[[ Information open ]]
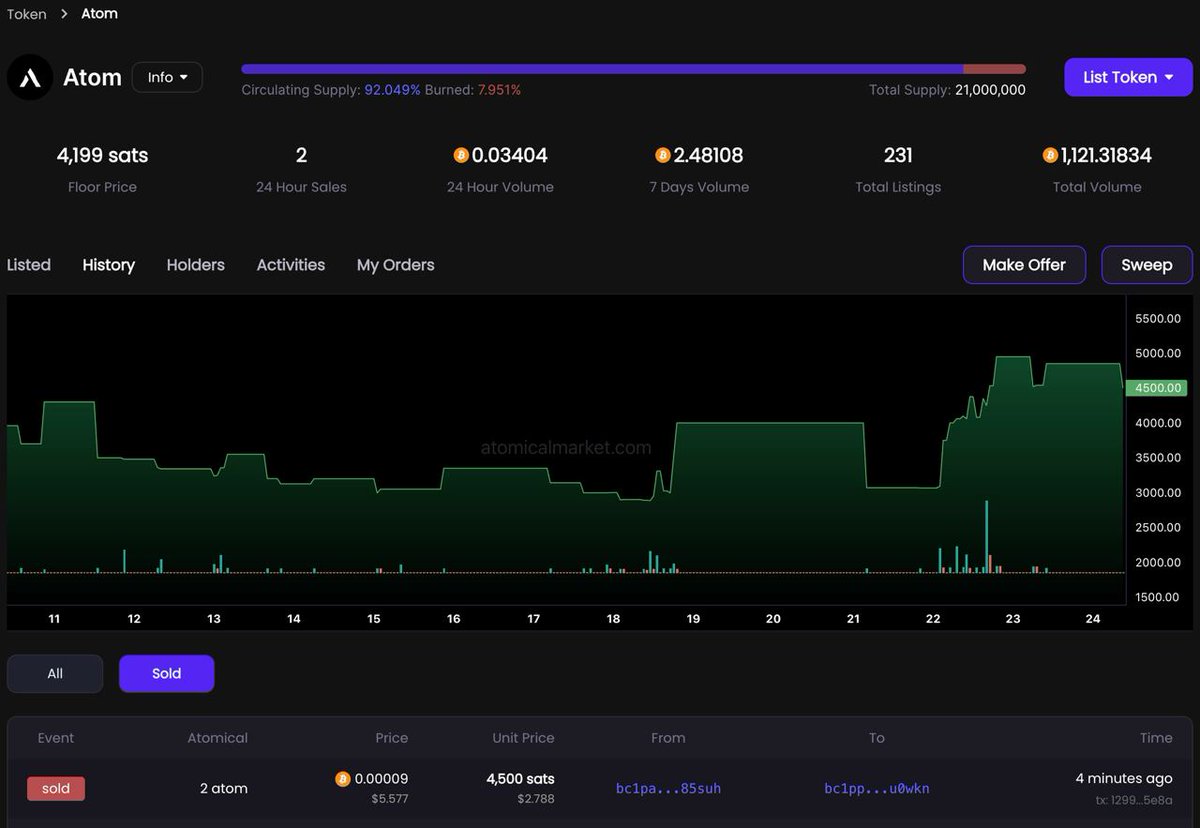The width and height of the screenshot is (1200, 828).
Task: Open the My Orders tab
Action: click(396, 265)
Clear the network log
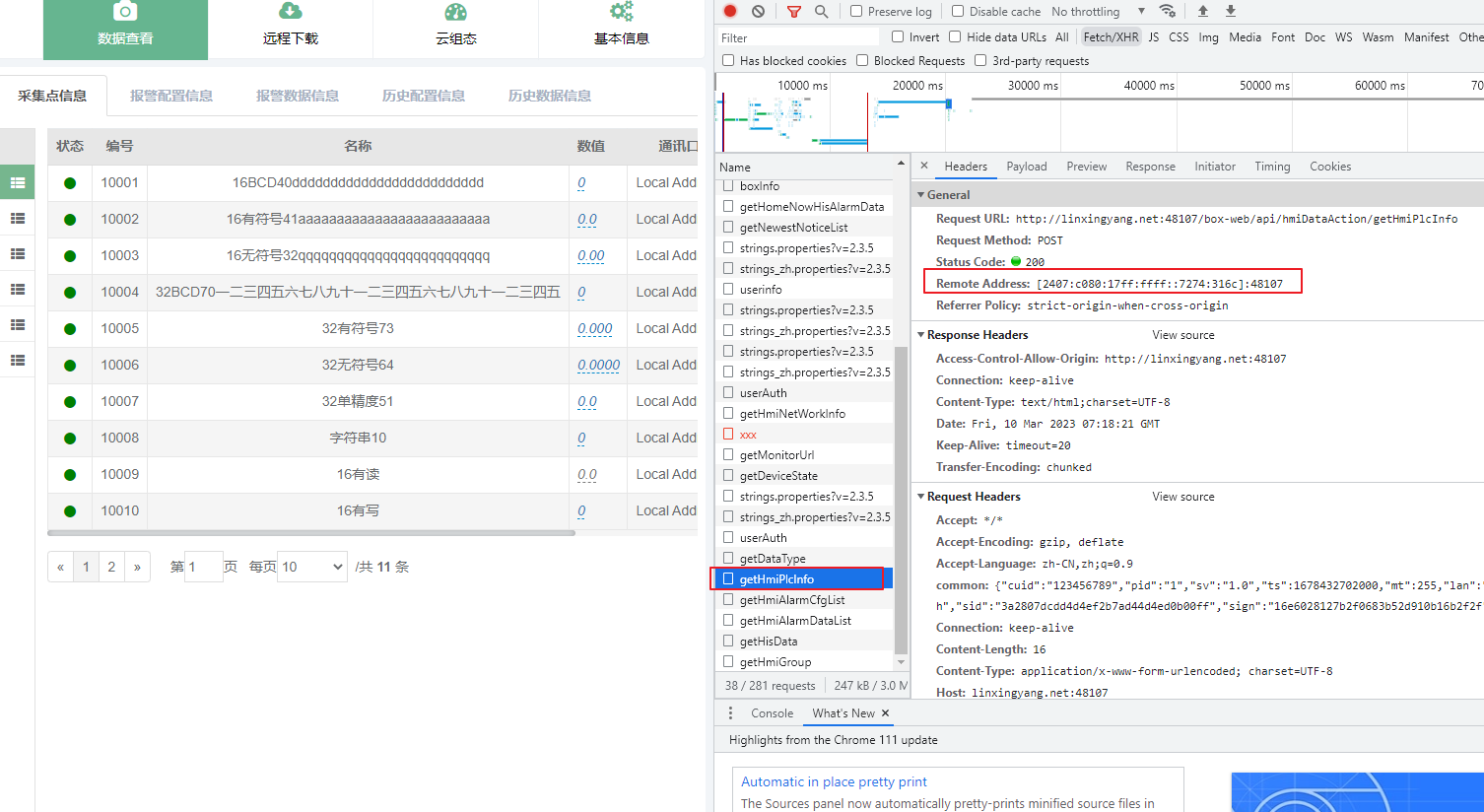1484x812 pixels. click(758, 11)
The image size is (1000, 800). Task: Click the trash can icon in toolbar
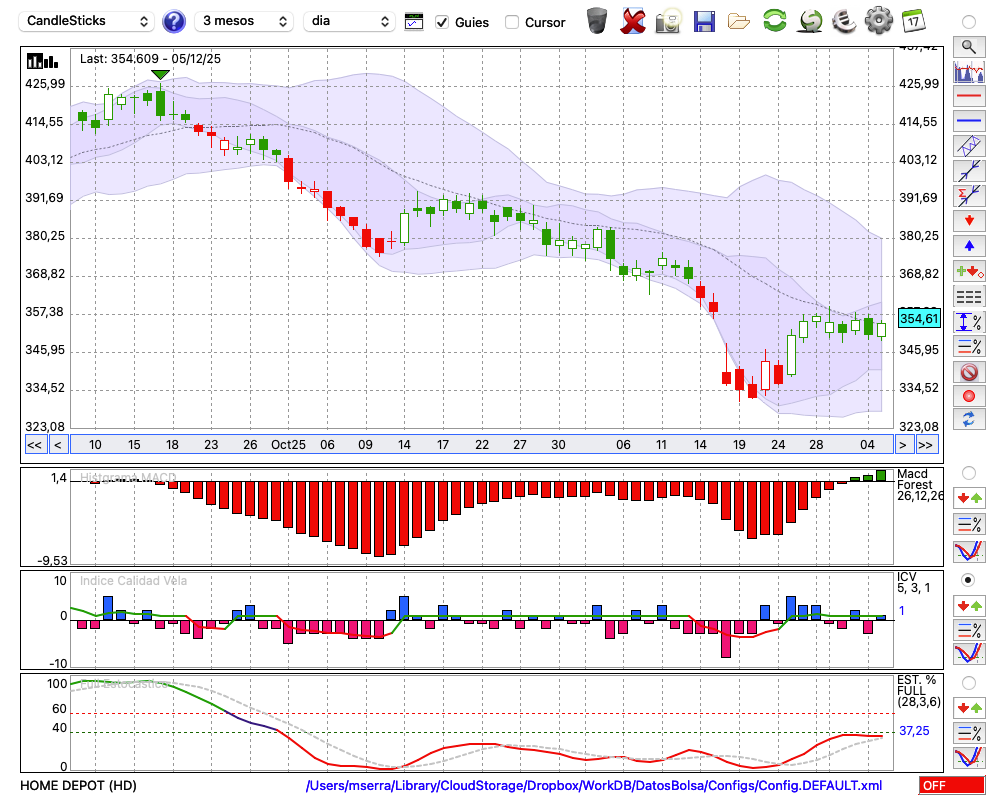[597, 21]
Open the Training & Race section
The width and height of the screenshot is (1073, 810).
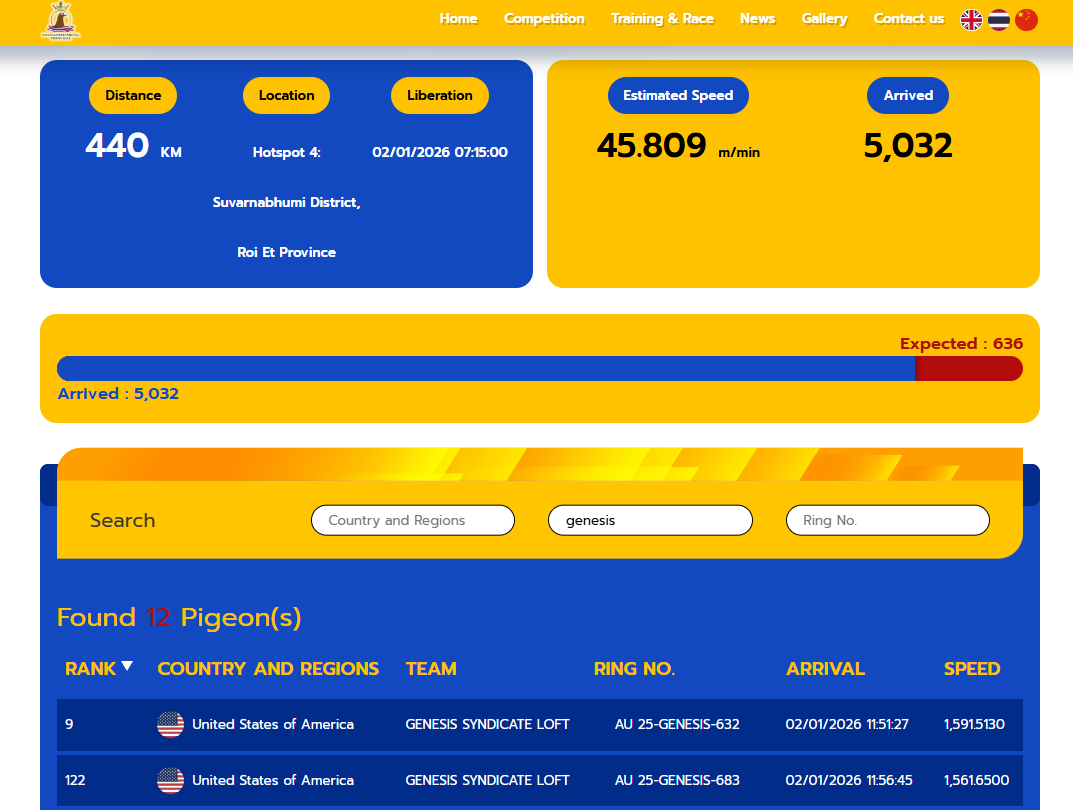click(x=662, y=19)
[[ Information closed ]]
Work request -> Please transcribe the lines from the one containing "Open the Training & Race section" to the last line of the listing, both included, exactly and with nothing added, leaving every picture out.

The completed task ->
Open the Training & Race section
The width and height of the screenshot is (1073, 810).
click(x=662, y=19)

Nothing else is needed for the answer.